From 3bee078471d8ca8b69960693e30fd5ad90b4e9fa Mon Sep 17 00:00:00 2001
From: mgiulini <mrcgiulini@gmail.com>
Date: Wed, 24 Apr 2024 09:54:43 +0200
Subject: [PATCH 3/3] typo

---
 .../HADDOCK3/HADDOCK3-antibody-antigen-bioexcel2023/index.md    | 2 +-
 1 file changed, 1 insertion(+), 1 deletion(-)

diff --git a/education/HADDOCK3/HADDOCK3-antibody-antigen-bioexcel2023/index.md b/education/HADDOCK3/HADDOCK3-antibody-antigen-bioexcel2023/index.md
index 5d92bfbc..f8f363b5 100644
--- a/education/HADDOCK3/HADDOCK3-antibody-antigen-bioexcel2023/index.md
+++ b/education/HADDOCK3/HADDOCK3-antibody-antigen-bioexcel2023/index.md
@@ -612,7 +612,7 @@ The difference between `active` and `passive` residues in HADDOCK is:
 *__passive__* residues should be at the interface, if they are not no energetic penalty is paid.
 
 In general it is better to be too generous rather than too strict in the definition of passive residues. An important aspect is to filter both the active (the residues identified from
-your mapping experiment) and passive residues by their solvent accessibility. This is done automatically when using the `haddock3-restraints passive_from_active` command: residues with less that 15% relative solvent accessibility (same cutoff as the default in the HADDOCK server) are discared.
+your mapping experiment) and passive residues by their solvent accessibility.
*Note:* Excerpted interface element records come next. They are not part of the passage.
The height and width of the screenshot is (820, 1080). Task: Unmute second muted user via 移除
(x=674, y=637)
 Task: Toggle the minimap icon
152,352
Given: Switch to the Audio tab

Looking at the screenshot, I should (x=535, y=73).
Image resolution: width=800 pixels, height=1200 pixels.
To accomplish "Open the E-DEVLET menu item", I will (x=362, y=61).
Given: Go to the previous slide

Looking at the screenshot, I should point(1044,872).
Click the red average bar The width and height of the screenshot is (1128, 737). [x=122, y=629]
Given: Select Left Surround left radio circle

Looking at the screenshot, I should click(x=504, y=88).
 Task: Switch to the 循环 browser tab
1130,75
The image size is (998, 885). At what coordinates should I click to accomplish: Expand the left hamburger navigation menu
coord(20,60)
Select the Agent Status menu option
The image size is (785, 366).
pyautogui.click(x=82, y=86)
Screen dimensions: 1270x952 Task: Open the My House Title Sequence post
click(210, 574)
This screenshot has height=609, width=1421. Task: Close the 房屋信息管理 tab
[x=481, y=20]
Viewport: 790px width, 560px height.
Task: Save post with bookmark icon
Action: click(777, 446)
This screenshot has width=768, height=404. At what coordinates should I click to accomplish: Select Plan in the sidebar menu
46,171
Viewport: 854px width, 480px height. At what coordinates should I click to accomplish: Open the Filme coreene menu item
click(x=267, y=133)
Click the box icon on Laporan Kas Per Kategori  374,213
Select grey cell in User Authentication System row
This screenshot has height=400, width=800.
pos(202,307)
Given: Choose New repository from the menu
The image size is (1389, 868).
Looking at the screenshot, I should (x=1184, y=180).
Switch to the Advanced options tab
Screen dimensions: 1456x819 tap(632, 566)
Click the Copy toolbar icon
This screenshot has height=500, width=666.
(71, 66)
This is done automatically when using the `haddock3-restraints passive_from_active` command: residues with less that 15% relative solvent accessibility (same cutoff as the default in the HADDOCK server) are discarded.
 This is however not a hard limit and you might consider including even more buried residues if some
 important chemical group seems solvent accessible from a visual inspection.